[Records held in a dataset]
--

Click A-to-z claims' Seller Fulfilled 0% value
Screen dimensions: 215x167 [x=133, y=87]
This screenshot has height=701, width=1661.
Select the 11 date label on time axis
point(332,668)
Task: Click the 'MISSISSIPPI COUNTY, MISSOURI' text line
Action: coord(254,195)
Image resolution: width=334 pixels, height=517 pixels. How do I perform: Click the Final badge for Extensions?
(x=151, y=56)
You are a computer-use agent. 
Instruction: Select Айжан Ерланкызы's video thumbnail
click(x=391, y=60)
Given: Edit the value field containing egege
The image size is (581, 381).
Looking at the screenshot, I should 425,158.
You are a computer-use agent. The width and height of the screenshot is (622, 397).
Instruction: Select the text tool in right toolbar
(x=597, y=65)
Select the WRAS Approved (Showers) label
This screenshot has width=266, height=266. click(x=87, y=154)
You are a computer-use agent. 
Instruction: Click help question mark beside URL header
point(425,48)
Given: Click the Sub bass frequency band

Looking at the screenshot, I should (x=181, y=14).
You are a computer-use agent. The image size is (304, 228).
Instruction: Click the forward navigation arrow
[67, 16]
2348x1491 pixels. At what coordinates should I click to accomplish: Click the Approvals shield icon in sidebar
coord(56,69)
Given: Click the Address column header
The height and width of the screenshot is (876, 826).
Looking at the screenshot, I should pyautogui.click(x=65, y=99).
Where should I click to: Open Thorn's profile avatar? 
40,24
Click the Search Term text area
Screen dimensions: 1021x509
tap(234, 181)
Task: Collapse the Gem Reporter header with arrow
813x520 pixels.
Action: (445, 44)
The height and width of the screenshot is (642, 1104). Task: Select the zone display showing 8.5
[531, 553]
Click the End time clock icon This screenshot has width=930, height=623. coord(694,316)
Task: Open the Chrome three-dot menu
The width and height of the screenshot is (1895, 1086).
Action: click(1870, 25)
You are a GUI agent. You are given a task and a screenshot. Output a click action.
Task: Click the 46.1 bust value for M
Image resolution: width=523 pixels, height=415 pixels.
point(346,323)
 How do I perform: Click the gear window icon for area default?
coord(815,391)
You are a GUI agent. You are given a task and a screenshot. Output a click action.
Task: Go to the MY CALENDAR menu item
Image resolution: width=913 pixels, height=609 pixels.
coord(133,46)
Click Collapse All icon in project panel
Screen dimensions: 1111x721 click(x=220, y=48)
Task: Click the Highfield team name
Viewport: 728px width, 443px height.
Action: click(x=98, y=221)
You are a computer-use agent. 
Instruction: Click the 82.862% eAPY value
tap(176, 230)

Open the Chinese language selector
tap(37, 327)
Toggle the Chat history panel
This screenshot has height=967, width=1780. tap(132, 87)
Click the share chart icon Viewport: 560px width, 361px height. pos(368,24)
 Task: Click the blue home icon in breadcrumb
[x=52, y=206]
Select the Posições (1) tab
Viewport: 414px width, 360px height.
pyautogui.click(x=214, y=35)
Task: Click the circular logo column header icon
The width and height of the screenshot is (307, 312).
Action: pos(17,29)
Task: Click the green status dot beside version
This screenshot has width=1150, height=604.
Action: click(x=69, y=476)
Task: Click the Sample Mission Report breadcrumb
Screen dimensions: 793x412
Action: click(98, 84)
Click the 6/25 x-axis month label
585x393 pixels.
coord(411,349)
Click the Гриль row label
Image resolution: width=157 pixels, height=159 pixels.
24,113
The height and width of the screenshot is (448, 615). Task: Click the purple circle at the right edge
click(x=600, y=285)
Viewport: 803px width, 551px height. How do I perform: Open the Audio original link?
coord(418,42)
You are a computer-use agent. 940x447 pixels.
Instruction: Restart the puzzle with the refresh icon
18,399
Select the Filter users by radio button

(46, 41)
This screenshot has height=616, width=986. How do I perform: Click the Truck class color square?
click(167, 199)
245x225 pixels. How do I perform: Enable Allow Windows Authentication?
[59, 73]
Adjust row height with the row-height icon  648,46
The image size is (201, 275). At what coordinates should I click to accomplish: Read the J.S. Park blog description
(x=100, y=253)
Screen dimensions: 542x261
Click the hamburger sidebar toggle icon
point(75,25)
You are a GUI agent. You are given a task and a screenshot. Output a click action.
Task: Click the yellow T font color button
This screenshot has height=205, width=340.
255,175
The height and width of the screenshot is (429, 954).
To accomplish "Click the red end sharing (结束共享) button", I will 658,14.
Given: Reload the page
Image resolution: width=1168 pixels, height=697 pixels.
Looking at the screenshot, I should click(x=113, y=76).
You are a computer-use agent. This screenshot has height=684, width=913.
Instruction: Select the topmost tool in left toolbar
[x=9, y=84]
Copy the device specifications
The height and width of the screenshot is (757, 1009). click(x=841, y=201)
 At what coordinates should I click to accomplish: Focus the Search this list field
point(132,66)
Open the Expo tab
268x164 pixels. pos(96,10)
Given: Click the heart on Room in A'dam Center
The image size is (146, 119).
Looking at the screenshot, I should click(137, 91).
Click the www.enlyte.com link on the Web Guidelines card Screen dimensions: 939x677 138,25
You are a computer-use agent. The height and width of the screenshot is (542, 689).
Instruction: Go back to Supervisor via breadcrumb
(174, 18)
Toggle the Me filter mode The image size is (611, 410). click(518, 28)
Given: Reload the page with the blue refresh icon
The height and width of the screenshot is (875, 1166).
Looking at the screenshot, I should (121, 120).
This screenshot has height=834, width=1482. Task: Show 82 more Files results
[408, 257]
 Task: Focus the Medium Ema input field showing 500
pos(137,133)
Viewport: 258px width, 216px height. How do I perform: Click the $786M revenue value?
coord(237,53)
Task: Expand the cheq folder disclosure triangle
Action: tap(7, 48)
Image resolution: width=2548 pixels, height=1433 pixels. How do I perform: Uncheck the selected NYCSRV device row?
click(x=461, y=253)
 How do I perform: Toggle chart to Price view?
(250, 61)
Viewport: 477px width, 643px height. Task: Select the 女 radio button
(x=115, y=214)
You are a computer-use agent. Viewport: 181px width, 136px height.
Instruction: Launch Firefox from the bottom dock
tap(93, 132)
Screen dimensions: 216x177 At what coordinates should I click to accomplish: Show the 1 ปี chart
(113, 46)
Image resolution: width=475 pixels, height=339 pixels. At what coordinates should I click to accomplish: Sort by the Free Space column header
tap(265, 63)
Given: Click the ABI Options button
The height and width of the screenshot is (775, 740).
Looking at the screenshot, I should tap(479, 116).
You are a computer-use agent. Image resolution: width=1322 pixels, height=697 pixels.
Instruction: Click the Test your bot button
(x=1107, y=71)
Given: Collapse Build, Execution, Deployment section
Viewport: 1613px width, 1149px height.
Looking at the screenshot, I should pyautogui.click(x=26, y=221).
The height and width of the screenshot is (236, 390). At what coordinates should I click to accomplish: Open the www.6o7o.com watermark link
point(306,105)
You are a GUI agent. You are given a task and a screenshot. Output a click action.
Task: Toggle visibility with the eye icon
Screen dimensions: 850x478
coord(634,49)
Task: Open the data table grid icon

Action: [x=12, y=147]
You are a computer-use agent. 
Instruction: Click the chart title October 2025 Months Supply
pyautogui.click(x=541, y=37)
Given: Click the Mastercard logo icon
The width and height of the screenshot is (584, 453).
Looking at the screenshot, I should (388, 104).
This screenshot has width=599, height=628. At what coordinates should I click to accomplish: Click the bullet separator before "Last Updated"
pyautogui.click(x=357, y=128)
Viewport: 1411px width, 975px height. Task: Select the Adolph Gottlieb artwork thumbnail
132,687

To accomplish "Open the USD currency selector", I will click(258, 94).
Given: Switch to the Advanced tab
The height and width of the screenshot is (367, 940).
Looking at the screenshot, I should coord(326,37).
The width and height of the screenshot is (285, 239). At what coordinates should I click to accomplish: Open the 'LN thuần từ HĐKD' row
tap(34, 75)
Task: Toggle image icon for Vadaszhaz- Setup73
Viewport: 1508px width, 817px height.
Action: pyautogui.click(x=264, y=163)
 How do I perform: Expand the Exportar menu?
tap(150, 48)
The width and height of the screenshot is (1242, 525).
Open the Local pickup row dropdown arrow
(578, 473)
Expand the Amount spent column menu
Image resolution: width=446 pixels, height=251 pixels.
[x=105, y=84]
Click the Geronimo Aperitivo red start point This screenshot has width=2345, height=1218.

--

GIVEN REQUEST:
Reproduce the records from the line with "Select the Posições (1) tab" to the line with "Action: pos(17,29)", substituting "round logo" for "circular logo" and leaving everything else unchanged.

RESULT BELOW:
Select the Posições (1) tab
Viewport: 414px width, 360px height.
pyautogui.click(x=214, y=35)
Task: Click the round logo column header icon
The width and height of the screenshot is (307, 312).
Action: pos(17,29)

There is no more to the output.